__Source material__:

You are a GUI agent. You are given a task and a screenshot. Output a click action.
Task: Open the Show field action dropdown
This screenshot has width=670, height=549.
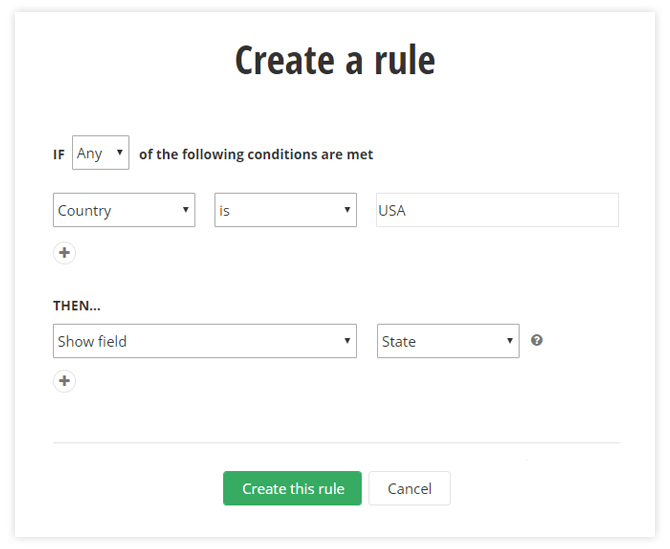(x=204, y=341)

...

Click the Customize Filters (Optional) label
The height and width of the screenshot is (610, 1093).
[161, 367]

__What is expected__:
For the listing above, identify each line bearing "action".

__Result__:
You are a GUI agent. You are given a task and a screenshot. Output a click action.
Task: Open the Show field action dropdown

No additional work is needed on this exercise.